Do you have a favorite book that you like to read regularly? Summertime can be the best time to revisit familiar friends in the pages of a book. For those of us who are homeschooling through high school, summer vacation can also be a good time to prepare for the upcoming school year. By diving into The Iliad, The Odyssey, The Aeneid, or Paradise Lost on our own in the more relaxed days of summer, we can sharpen our reading skills and be better equipped to go into greater depth during the school year when we study the literature with our children.
If those great books sound a bit too challenging, why not try the lighter fare offered in a children’s version to become better acquainted with the characters and elements of the stories? Rosemary Sutcliff’s “Black Ships Before Troy” and “The Wanderings of Odysseus,” as well as Penelope Lively’s “In Search of a Homeland,” provide wonderful introductions to the ancient tales told by Homer and Virgil. They make great read alouds too.
In fact, reading aloud is an excellent way to expose the entire family to books that will be part of your high school studies. If the school year is too crowded with activities to sit down as a family, summertime may offer more opportunities to experience some literary adventures together. Our family favorites include The Adventures of Tom Sawyer, To Kill a Mockingbird, and The Phantom Tollbooth. We also enjoy The Hobbit and The Lion, the Witch, and the Wardrobe and the rest of the Chronicles of Narnia. Reading these books every few years provides us with a base of shared experiences and gives us something to look forward to as a family again and again.
The adventure doesn’t need to stop there though. The more intellectual among us might enjoy delving into theological discussions. If so, Mere Christianity is a good place to start. Originally presented as a series of radio lectures, C. S. Lewis’ messages are meant to be heard. If you want a break from books, why not hold a movie night and watch an adaptation of a Shakespeare play or sit down for some old-fashioned fun with Harvey or Arsenic and Old Lace? Elwood P. Dowd and Mortimer Brewster have become friends of our family through the lighthearted performances by James Stewart and Cary Grant.
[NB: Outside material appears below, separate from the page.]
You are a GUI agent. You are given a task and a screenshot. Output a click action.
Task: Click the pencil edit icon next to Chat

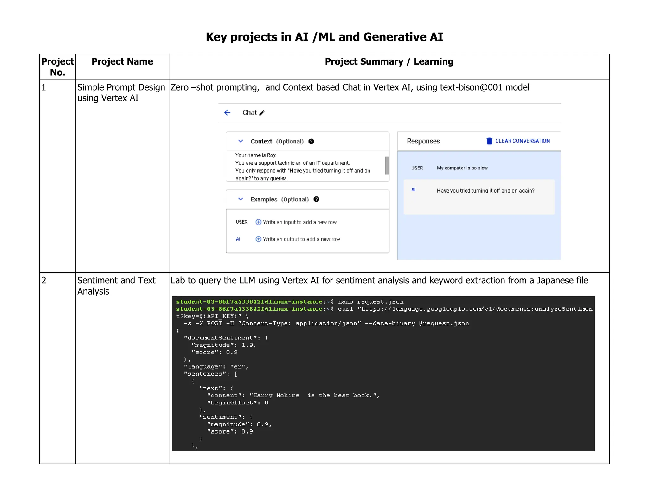click(x=262, y=113)
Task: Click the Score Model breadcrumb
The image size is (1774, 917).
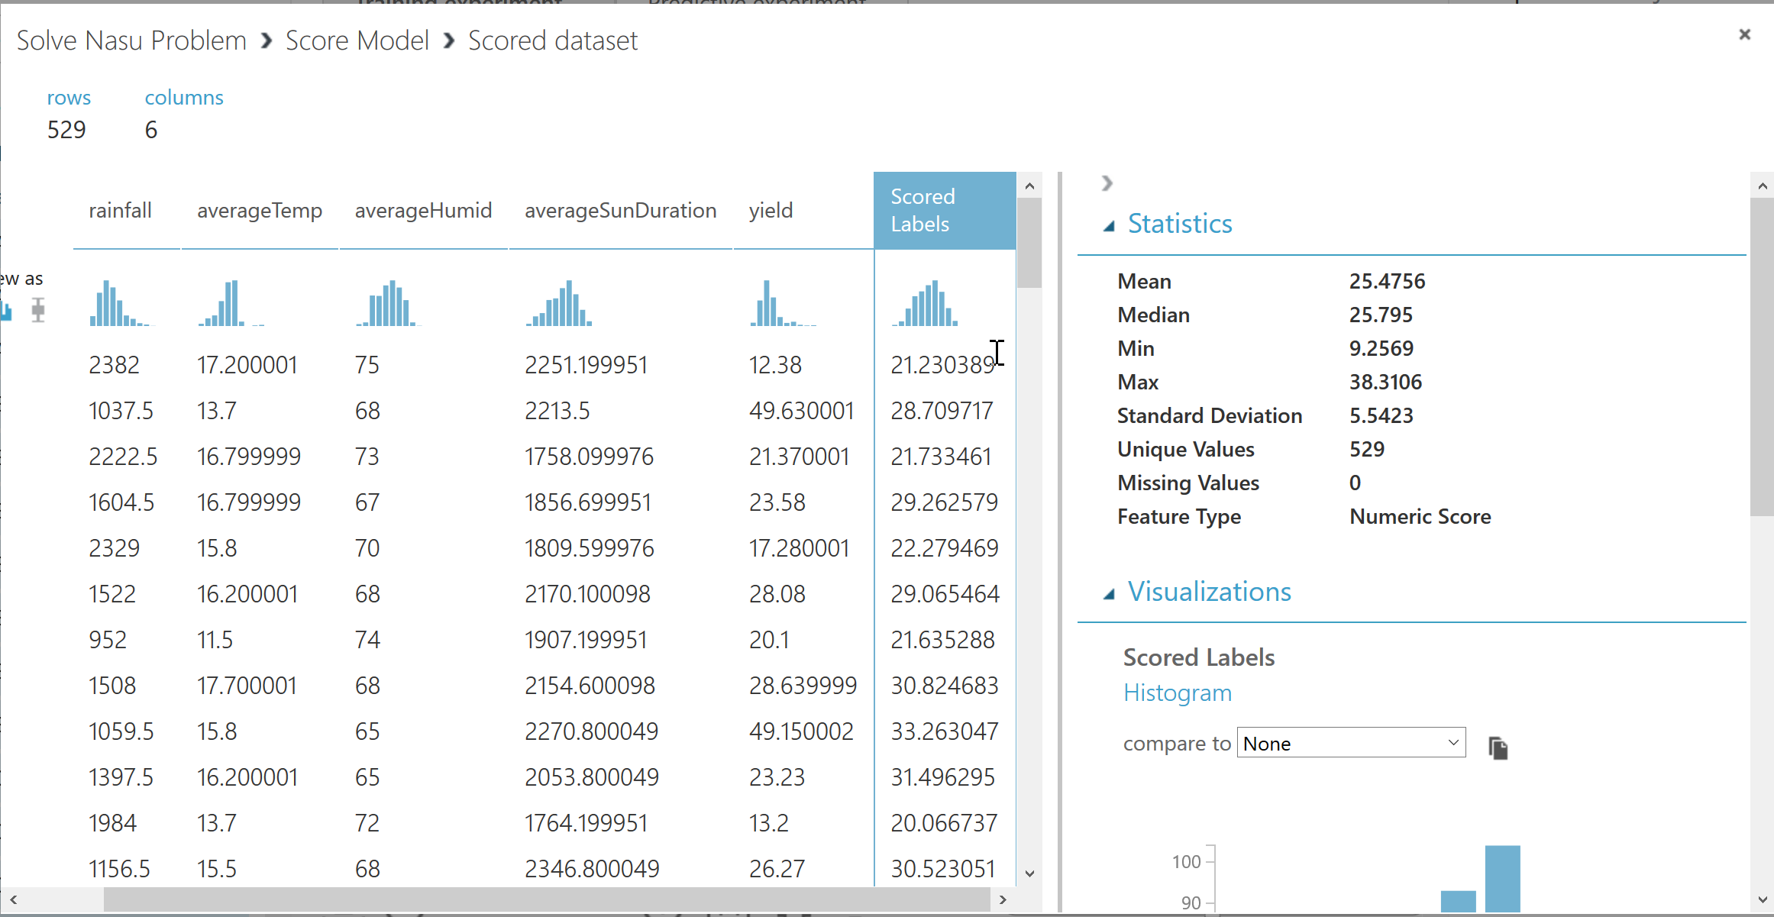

Early in Gaudy Night, Harriet Vane attends an Oxford reunion and encounters a “drab and ill-dressed woman” who she recalls was “very brilliant, very smart, very lively and the outstanding scholar of her year.” The woman is only two years senior to Harriet but admits that a hard yet worthwhile life as a farmer’s wife and a mother have made her look twenty years older. Harriet departs “with a depressed feeling that she had seen a Derby winner making shift with a coal-cart” and later reflects on the woman’s “melancholy lament of eternal loss: ‘Once I was a scholar.’ ”
Summer reading can give us just the advantage we need as we’ve set aside the coal-cart for the season and can trot around the track a few times to prepare for the upcoming work in the school year ahead. These summer jaunts into literature can help us avoid feeling old and worn out after a long, hard school day. Instead, we can experience lively, brilliant days of learning simply because we are more fit for the task, having exercised our minds through reading or by reading ahead to become familiar with the material. It’s summertime, the living is easy…and the reading is easier. Let’s relax and enjoy a good book.